## Supplied data
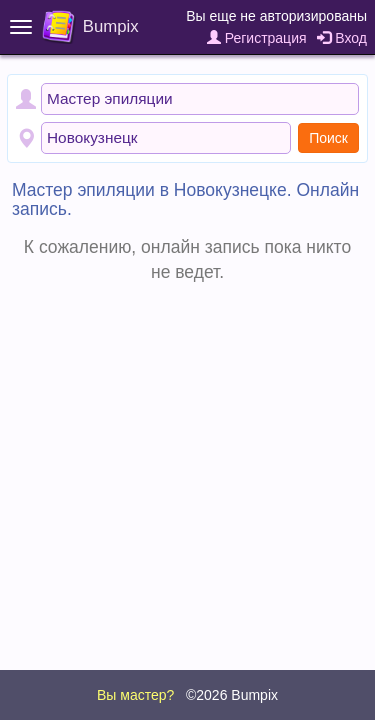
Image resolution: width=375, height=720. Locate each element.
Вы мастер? (135, 695)
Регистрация (257, 38)
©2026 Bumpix (232, 695)
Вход (342, 38)
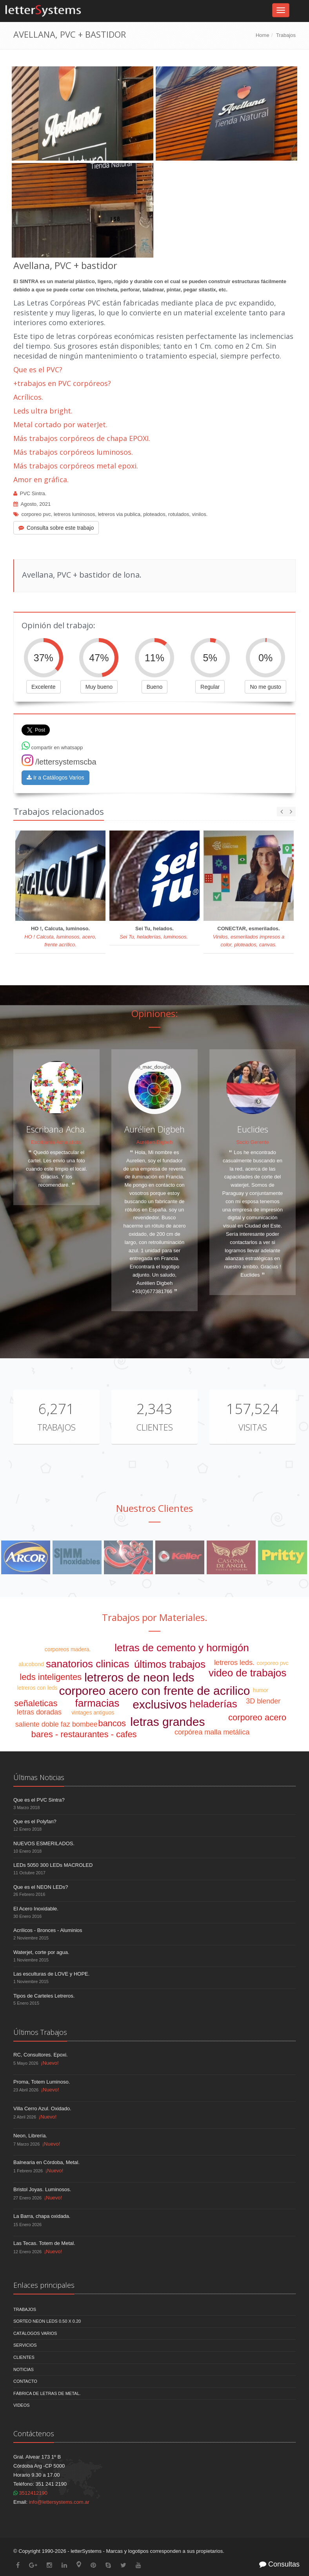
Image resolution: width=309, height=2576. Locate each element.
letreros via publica (119, 514)
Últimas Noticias (38, 1777)
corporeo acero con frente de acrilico (154, 1690)
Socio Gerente (252, 1142)
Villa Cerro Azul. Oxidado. (42, 2108)
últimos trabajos (169, 1664)
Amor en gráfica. (41, 479)
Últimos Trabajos (40, 2032)
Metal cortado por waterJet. (60, 424)
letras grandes (167, 1721)
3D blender (263, 1701)
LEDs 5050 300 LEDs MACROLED (53, 1865)
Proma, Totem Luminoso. (41, 2082)
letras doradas (39, 1712)
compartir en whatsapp (52, 747)
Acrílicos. (28, 397)
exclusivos (160, 1704)
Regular (210, 687)
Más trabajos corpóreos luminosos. (73, 452)
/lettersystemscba (59, 761)
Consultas (279, 2564)
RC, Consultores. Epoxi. (40, 2055)
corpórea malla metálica (211, 1732)
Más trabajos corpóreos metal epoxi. (75, 465)
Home (262, 35)
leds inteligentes (51, 1677)
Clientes (154, 1427)
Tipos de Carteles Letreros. (44, 1996)
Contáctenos (33, 2433)
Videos (21, 2405)
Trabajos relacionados (58, 811)
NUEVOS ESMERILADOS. (44, 1843)
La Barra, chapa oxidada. (41, 2216)
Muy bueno (99, 687)
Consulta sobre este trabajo (56, 528)
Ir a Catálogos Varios (55, 777)
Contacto (25, 2381)
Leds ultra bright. (43, 410)
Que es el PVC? (37, 369)
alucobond (31, 1664)
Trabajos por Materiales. (154, 1617)
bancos (112, 1723)
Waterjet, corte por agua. (41, 1952)
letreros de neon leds (139, 1677)
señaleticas (35, 1703)
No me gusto (265, 687)
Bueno (154, 687)
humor (261, 1690)
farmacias (97, 1703)
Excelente (43, 687)
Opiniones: (154, 1013)
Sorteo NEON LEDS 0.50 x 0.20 (47, 2321)
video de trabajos (247, 1673)
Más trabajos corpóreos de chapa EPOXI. (81, 438)
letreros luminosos (74, 514)
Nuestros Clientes (154, 1508)
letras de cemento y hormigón (182, 1648)
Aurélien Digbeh (154, 1142)
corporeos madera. (68, 1649)
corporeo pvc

## What needs to be done
Arrange all the items above as a numbered list, skipping any blank lines and omitting the pictures.

## Task solution
1. Image resolution: width=375, height=720. Locate each element.
2. Вы мастер? (135, 695)
3. Регистрация (257, 38)
4. ©2026 Bumpix (232, 695)
5. Вход (342, 38)
6. Image resolution: width=309, height=2576. Locate each element.
7. letreros via publica (119, 514)
8. Últimas Noticias (38, 1777)
9. corporeo acero con frente de acrilico (154, 1690)
10. Socio Gerente (252, 1142)
11. Villa Cerro Azul. Oxidado. (42, 2108)
12. últimos trabajos (169, 1664)
13. Amor en gráfica. (41, 479)
14. Últimos Trabajos (40, 2032)
15. Metal cortado por waterJet. (60, 424)
16. letras grandes (167, 1721)
17. 3D blender (263, 1701)
18. LEDs 5050 300 LEDs MACROLED (53, 1865)
19. Proma, Totem Luminoso. (41, 2082)
20. letras doradas (39, 1712)
21. compartir en whatsapp (52, 747)
22. Acrílicos. (28, 397)
23. exclusivos (160, 1704)
24. Regular (210, 687)
25. Más trabajos corpóreos luminosos. (73, 452)
26. /lettersystemscba (59, 761)
27. Consultas (279, 2564)
28. RC, Consultores. Epoxi. (40, 2055)
29. corpórea malla metálica (211, 1732)
30. Más trabajos corpóreos metal epoxi. (75, 465)
31. Home (262, 35)
32. leds inteligentes (51, 1677)
33. Clientes (154, 1427)
34. Tipos de Carteles Letreros. (44, 1996)
35. Contáctenos (33, 2433)
36. Videos (21, 2405)
37. Trabajos relacionados (58, 811)
38. NUEVOS ESMERILADOS. (44, 1843)
39. La Barra, chapa oxidada. (41, 2216)
40. Muy bueno (99, 687)
41. Consulta sobre este trabajo (56, 528)
42. Ir a Catálogos Varios (55, 777)
43. Contacto (25, 2381)
44. Leds ultra bright. (43, 410)
45. Que es el PVC? (37, 369)
46. alucobond (31, 1664)
47. Trabajos por Materiales. (154, 1617)
48. bancos (112, 1723)
49. Waterjet, corte por agua. (41, 1952)
50. letreros de neon leds (139, 1677)
51. señaleticas (35, 1703)
52. No me gusto (265, 687)
53. Bueno (154, 687)
54. humor (261, 1690)
55. farmacias (97, 1703)
56. Excelente (43, 687)
57. Opiniones: (154, 1013)
58. Sorteo NEON LEDS 0.50 x 0.20 (47, 2321)
59. video de trabajos (247, 1673)
60. Más trabajos corpóreos de chapa EPOXI. (81, 438)
61. letreros luminosos (74, 514)
62. Nuestros Clientes (154, 1508)
63. letras de cemento y hormigón (182, 1648)
64. Aurélien Digbeh (154, 1142)
65. corporeos madera. (68, 1649)
66. corporeo pvc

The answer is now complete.